→ Work request
In the reply, include exactly the lines of the entries below from the first to the line with "Click the 地図で検索", that line included.

→ Input for this task

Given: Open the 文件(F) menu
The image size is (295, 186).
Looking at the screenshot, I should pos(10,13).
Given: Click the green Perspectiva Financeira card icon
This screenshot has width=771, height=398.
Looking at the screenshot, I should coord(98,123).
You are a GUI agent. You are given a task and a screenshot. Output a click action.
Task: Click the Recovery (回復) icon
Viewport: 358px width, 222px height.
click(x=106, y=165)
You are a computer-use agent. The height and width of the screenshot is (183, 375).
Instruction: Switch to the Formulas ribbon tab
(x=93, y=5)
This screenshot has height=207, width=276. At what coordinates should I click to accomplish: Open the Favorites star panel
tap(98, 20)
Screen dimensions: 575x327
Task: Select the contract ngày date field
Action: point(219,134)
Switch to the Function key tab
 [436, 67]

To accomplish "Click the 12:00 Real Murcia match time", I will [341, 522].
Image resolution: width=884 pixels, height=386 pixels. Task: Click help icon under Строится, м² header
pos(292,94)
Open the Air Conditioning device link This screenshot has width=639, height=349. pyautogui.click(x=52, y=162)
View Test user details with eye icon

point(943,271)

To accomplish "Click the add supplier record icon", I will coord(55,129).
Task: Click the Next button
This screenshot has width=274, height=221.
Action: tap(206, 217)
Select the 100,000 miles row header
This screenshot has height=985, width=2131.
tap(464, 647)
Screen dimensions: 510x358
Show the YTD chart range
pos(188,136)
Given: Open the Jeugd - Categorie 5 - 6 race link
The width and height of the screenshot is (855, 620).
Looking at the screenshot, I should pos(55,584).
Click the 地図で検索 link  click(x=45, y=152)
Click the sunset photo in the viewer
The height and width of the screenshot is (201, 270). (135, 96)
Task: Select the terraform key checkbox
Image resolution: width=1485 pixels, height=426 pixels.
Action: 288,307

→ Reply to the task
Given: Open the 文件(F) menu
The image size is (295, 186).
Looking at the screenshot, I should pos(10,13).
Given: Click the green Perspectiva Financeira card icon
This screenshot has width=771, height=398.
Looking at the screenshot, I should coord(98,123).
You are a GUI agent. You are given a task and a screenshot. Output a click action.
Task: Click the Recovery (回復) icon
Viewport: 358px width, 222px height.
click(x=106, y=165)
You are a computer-use agent. The height and width of the screenshot is (183, 375).
Instruction: Switch to the Formulas ribbon tab
(x=93, y=5)
This screenshot has height=207, width=276. At what coordinates should I click to accomplish: Open the Favorites star panel
tap(98, 20)
Screen dimensions: 575x327
Task: Select the contract ngày date field
Action: point(219,134)
Switch to the Function key tab
 [436, 67]

To accomplish "Click the 12:00 Real Murcia match time", I will [341, 522].
Image resolution: width=884 pixels, height=386 pixels. Task: Click help icon under Строится, м² header
pos(292,94)
Open the Air Conditioning device link This screenshot has width=639, height=349. pyautogui.click(x=52, y=162)
View Test user details with eye icon

point(943,271)

To accomplish "Click the add supplier record icon", I will coord(55,129).
Task: Click the Next button
This screenshot has width=274, height=221.
Action: tap(206, 217)
Select the 100,000 miles row header
This screenshot has height=985, width=2131.
tap(464, 647)
Screen dimensions: 510x358
Show the YTD chart range
pos(188,136)
Given: Open the Jeugd - Categorie 5 - 6 race link
The width and height of the screenshot is (855, 620).
Looking at the screenshot, I should pos(55,584).
Click the 地図で検索 link  click(x=45, y=152)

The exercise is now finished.